Он вспомнил, как впервые встретился с поэтом. Даже не встретился, а как бы обменялся понимающими взглядами, как на ходу переглядываются соотечественники на чужой земле. Классная комната всплыла в его памяти и принесла с собой ощущение томительной скуки. Тупые звуки монотонного чтения застучали у него в голове, стоило ему вспомнить эту душную комнату и ее унылых обитателей. Взгляды Квинта на творения древних были весьма странными, но он навязывал их ученикам как догму. Бесконечные дни, наполненные зубрежкой правил грамматики и заучиванием отрывков из латинской прозы, — других средств в арсенале Квинта, школьного учителя Джона Ламприера, не было. Квинт возмущался не по возрасту развитыми способностями ученика и высмеивал его юношескую тягу к лирическим поэтам. В свою очередь ученик торжествующе указывал на малейшие ошибки Квинта и до бесконечности мог оспаривать достоинства прозаиков, в похвальбах которым Квинт поднаторел и на защиту которых вставал, можно было сказать, с подлинно лирическим воодушевлением. Когда он говорил о Туллии, чья напыщенная, высокопарная риторика заполняла страницу за страницей, не сдерживаемая никакой пунктуацией, его восторгам не было границ. Туллий был «совершенным мастером ораторского искусства», в чьих сочинениях заключен «компендиум фигур, которые могут пуститься перед нами в пляс, если мы правильно произведем их разбор», и чье «красноречие безгранично». Юный Ламприер задавался вопросом, когда мистеру Квинту хотелось слушать господина Туллия. От пристрастия мистера Квинта ни Ламприер, ни Проперций не выигрывали. Проперций хотя бы «представлял некоторый интерес своими архаизмами, стоя как поэт значительно ниже Тибула», но бедняга Ламприер, в свои четырнадцать лет изучивший все тексты, которые Квинт мог бы предложить ученикам в обозримом будущем, быстро стал для учителя неприятной помехой. На следующий год Ламприер оставил школу, чтобы продолжать изучение Novi Poetae самостоятельно. Череда воспоминаний истощилась, и он долго лежал, не думая ни о чем. Снизу до него глухо долетали привычные звуки домашней жизни. В комнате все было неподвижно, лишь его рука, сжимавшая книгу, едва заметно покачивалась, свисая с края кровати. Как маятник, который ничего не отсчитывает и мимо которого текут пустые часы.
Солнце за окном садилось, и юноша снова обратился к книге. Он лениво читал, а огромный красный диск скрывался из виду. Пробегая глазами страницу за страницей, едва отмечая пробелы между концом одного стихотворения и началом следующего, он наслаждался поздним часом дня.

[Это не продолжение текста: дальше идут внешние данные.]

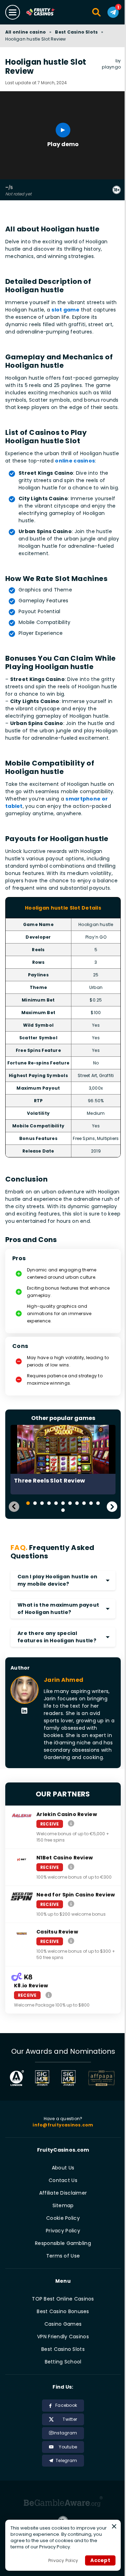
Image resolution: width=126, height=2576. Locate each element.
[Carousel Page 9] (84, 1503)
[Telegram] (113, 12)
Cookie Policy (63, 2218)
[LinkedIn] (24, 1711)
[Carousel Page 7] (70, 1503)
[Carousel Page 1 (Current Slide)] (28, 1503)
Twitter (70, 2419)
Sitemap (63, 2205)
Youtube (68, 2447)
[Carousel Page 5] (56, 1503)
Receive (49, 1824)
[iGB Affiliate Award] (16, 2078)
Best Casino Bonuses (63, 2311)
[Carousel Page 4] (49, 1503)
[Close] (114, 2526)
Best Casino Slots (76, 32)
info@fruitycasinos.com (63, 2125)
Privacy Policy (63, 2230)
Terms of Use (63, 2255)
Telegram (66, 2460)
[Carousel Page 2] (35, 1503)
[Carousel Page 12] (63, 1510)
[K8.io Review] (48, 1995)
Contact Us (63, 2180)
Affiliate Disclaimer (63, 2192)
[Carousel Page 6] (63, 1503)
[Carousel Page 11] (98, 1503)
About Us (63, 2167)
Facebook (66, 2405)
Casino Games (63, 2323)
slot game (65, 309)
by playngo (111, 64)
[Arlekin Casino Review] (71, 1824)
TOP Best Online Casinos (63, 2298)
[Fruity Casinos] (47, 12)
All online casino (25, 32)
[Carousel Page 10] (91, 1503)
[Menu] (12, 12)
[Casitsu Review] (71, 1941)
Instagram (65, 2433)
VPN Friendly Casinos (63, 2336)
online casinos (75, 460)
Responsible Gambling (63, 2243)
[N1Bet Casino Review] (71, 1867)
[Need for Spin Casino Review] (71, 1904)
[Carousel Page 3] (42, 1503)
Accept (100, 2560)
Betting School (63, 2361)
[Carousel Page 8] (77, 1503)
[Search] (97, 12)
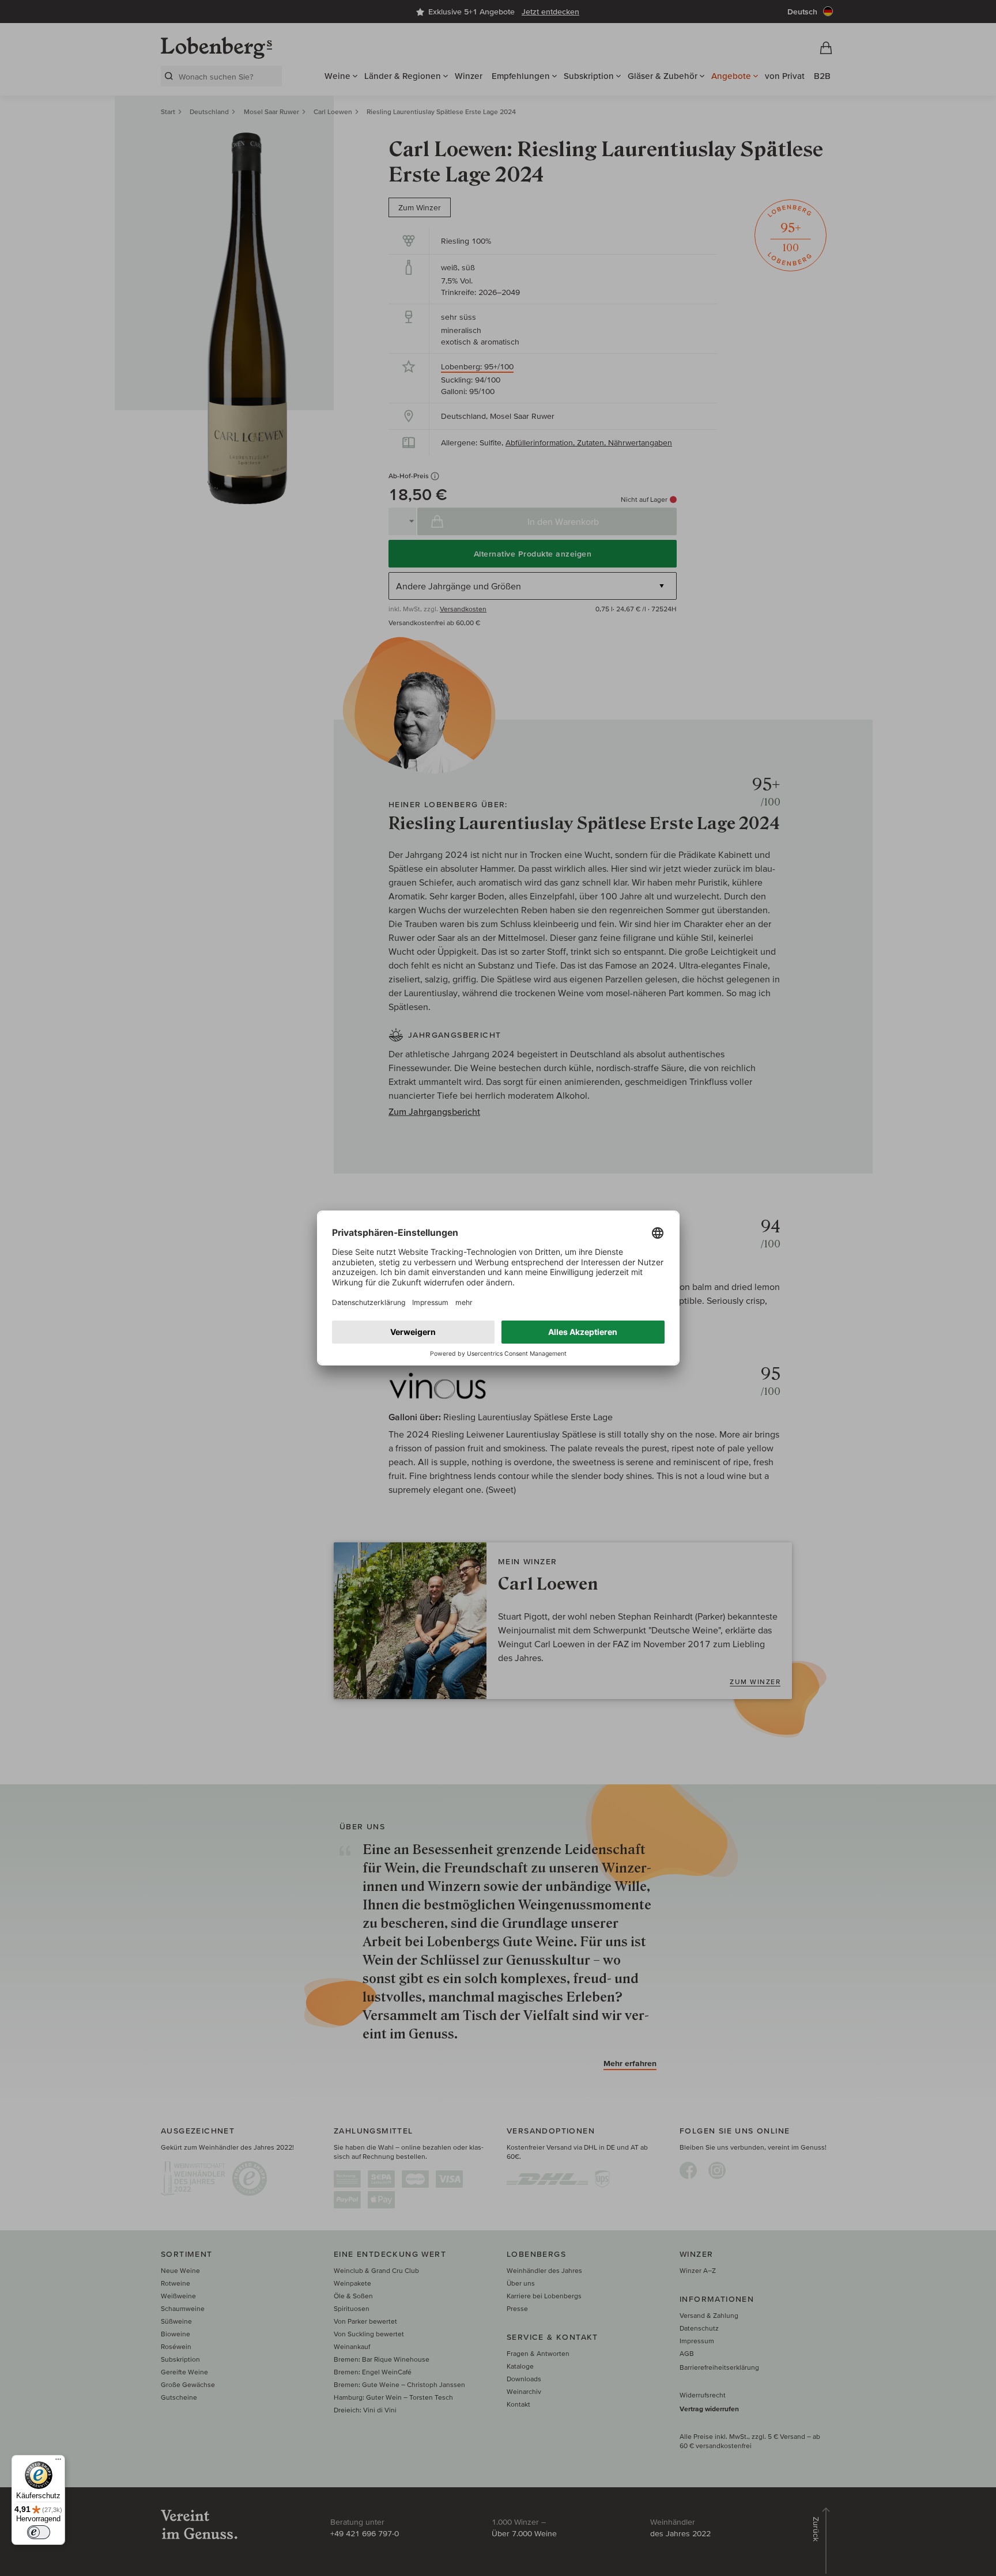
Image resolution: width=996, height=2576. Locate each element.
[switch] (38, 2532)
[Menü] (58, 2462)
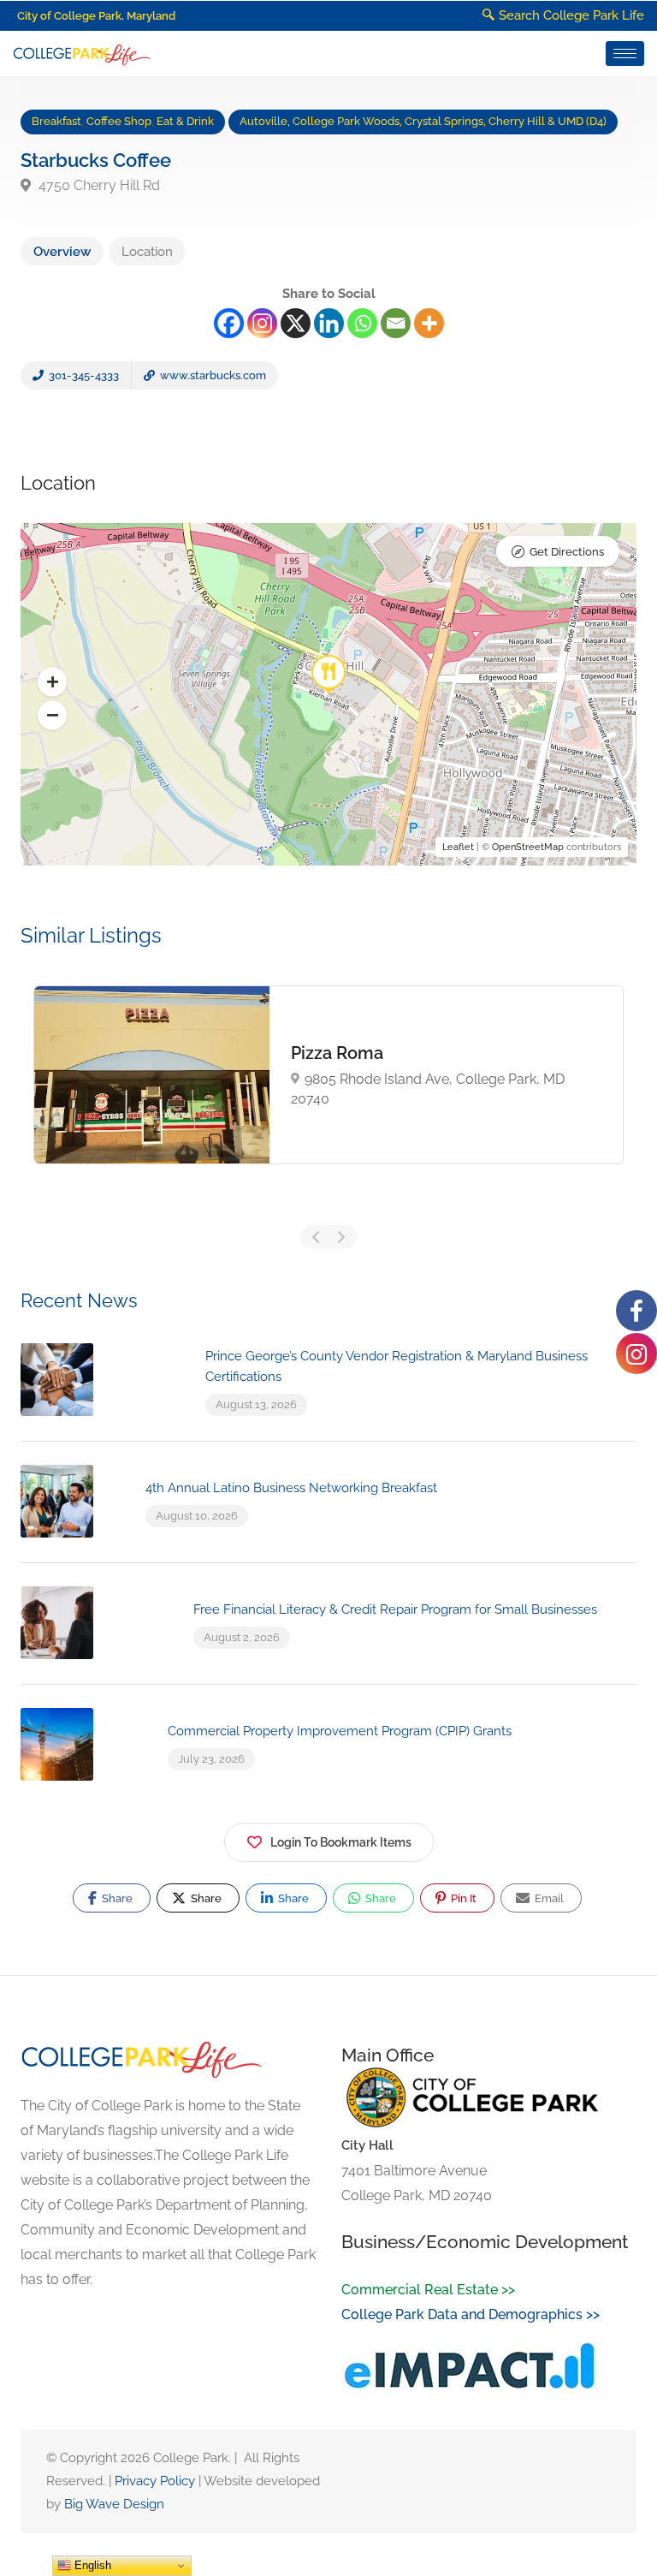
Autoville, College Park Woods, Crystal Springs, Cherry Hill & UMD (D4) (423, 121)
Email (548, 1898)
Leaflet (458, 847)
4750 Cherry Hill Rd (97, 185)
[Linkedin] (329, 323)
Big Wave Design (114, 2504)
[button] (52, 682)
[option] (328, 1074)
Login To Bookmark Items (340, 1842)
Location (147, 251)
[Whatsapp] (362, 323)
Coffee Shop (118, 121)
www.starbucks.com (211, 375)
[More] (429, 323)
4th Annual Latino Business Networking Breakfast (291, 1488)
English (91, 2565)
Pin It (462, 1898)
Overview (62, 251)
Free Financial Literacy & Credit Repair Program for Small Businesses (395, 1609)
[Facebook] (229, 323)
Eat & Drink (185, 121)
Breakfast (56, 121)
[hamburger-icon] (625, 53)
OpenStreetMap (528, 847)
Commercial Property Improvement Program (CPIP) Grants (340, 1731)
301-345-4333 (82, 375)
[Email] (396, 323)
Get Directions (567, 551)
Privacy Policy (155, 2481)
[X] (296, 323)
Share (116, 1898)
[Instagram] (262, 323)
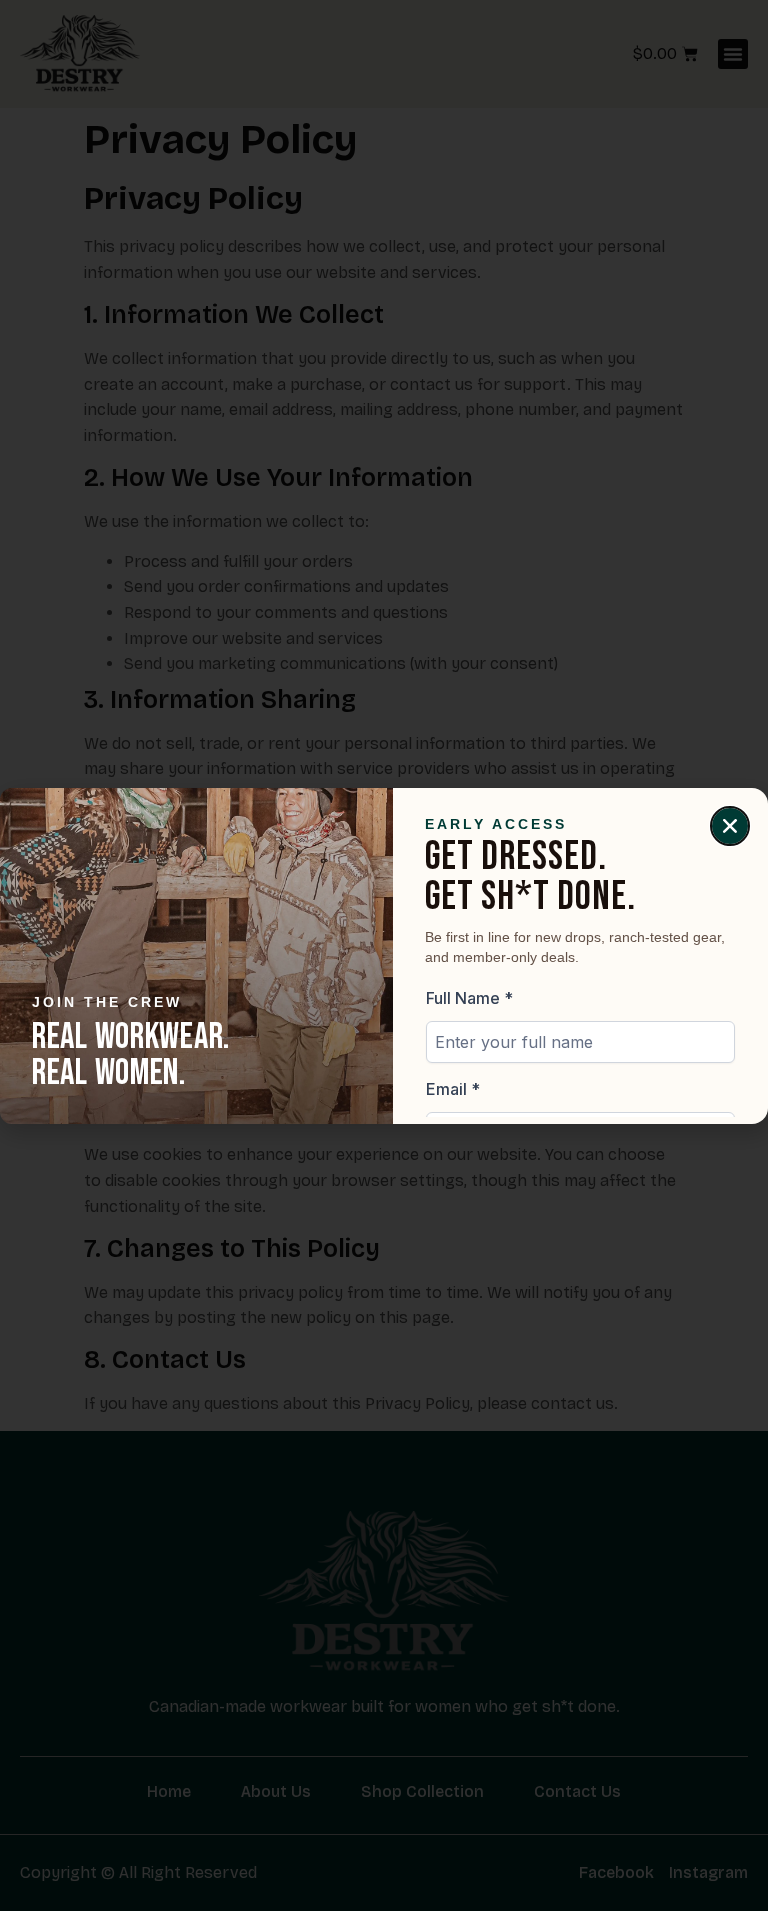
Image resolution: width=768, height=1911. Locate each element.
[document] (384, 955)
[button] (730, 826)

Последний красный осколок исчез в сгущавшейся за окном сереющей синеве, и наступили сумерки. Он перевернул страницу.
Qui mirare meas tot in uno corpore formas , accipe Vertumni signa paterna dei .
Как бы это перевести? Ламприер подбирал глаголы, подлежащие и дополнения, подгонял друг к другу и перестраивал, наслаждаясь тем, как строки, которые он переводил, медленно раскрывали свой смысл.
Кто восхищается, нет, кто бы ни восхищался, или добавить местоимение, для большего эффекта… Ты, кто восхищается таким обилием форм, нет, лучше обличий, в одном теле, в едином теле, прими отцовские знаки, нет, родовые знаки бога Вертумна.